> Stated exercise: Please write out, word for word, the stretch of the data from the line containing "How do I perform: Click" through the end of the data. Leave the pictures out of your answer.

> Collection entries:

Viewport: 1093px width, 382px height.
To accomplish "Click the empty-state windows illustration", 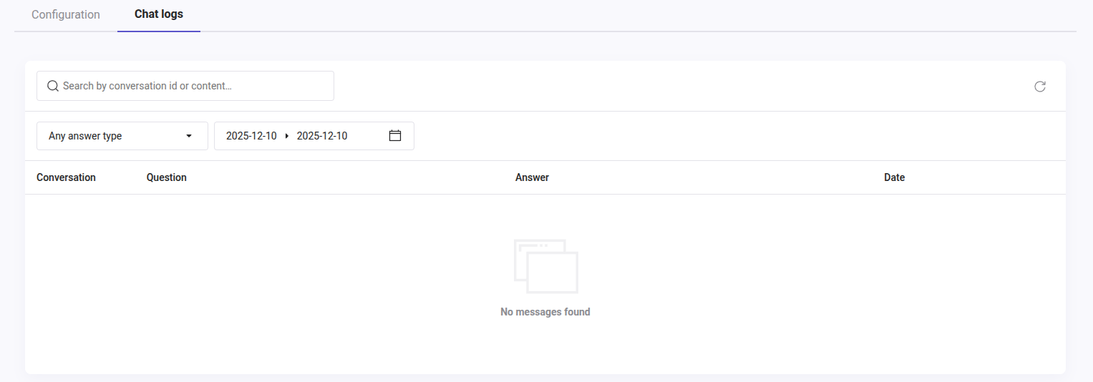I will click(545, 266).
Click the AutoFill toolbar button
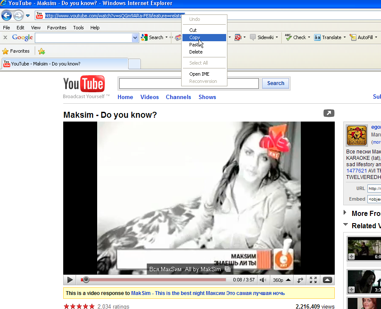Viewport: 381px width, 309px height. pyautogui.click(x=353, y=37)
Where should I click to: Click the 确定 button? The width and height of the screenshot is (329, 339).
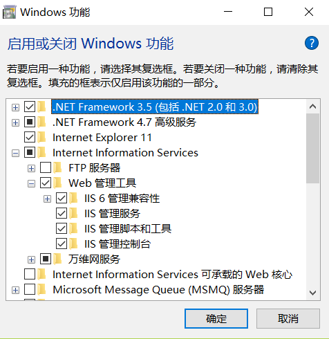pos(216,318)
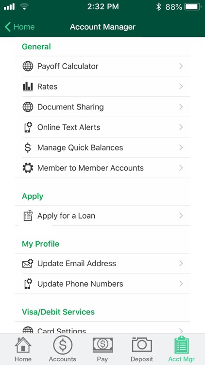Tap the phone icon beside Update Phone Numbers
205x365 pixels.
pyautogui.click(x=28, y=284)
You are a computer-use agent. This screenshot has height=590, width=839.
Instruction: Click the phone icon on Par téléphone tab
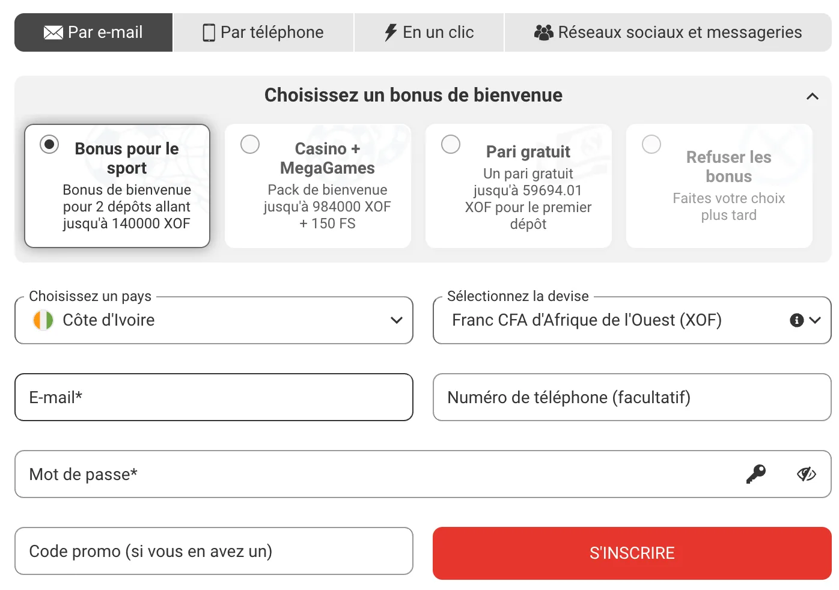[209, 32]
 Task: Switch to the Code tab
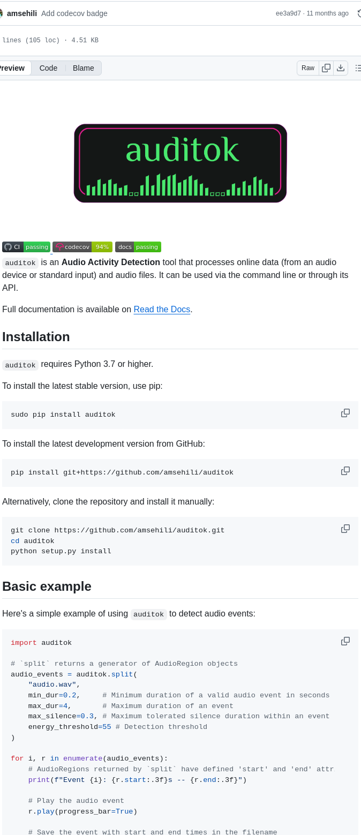[48, 68]
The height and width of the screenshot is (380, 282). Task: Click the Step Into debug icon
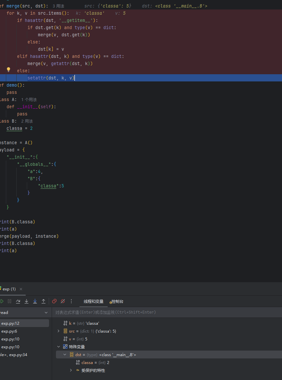(26, 301)
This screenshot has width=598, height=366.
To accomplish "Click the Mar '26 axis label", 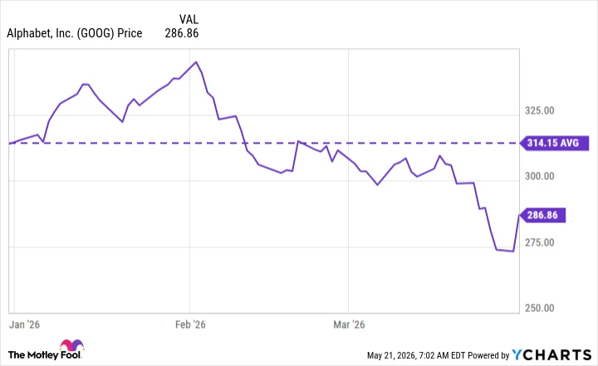I will pyautogui.click(x=349, y=325).
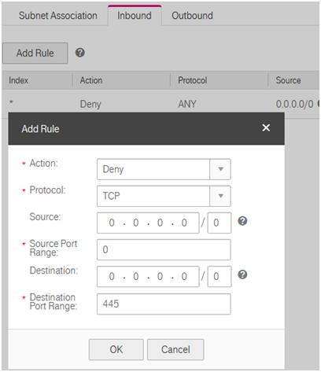
Task: Click the Destination Port Range field showing 445
Action: point(164,304)
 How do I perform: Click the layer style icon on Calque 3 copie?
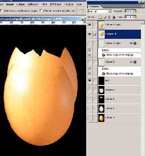pos(135,43)
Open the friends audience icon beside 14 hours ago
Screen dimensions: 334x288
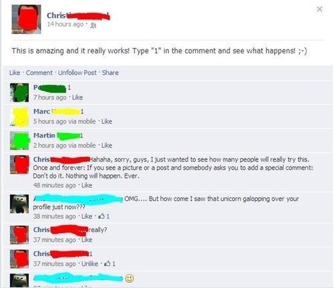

> Solution to this problem:
 How do I perform: Click the layer style icon on Calque 3 copie?
pos(135,43)
Open the friends audience icon beside 14 hours ago
Screen dimensions: 334x288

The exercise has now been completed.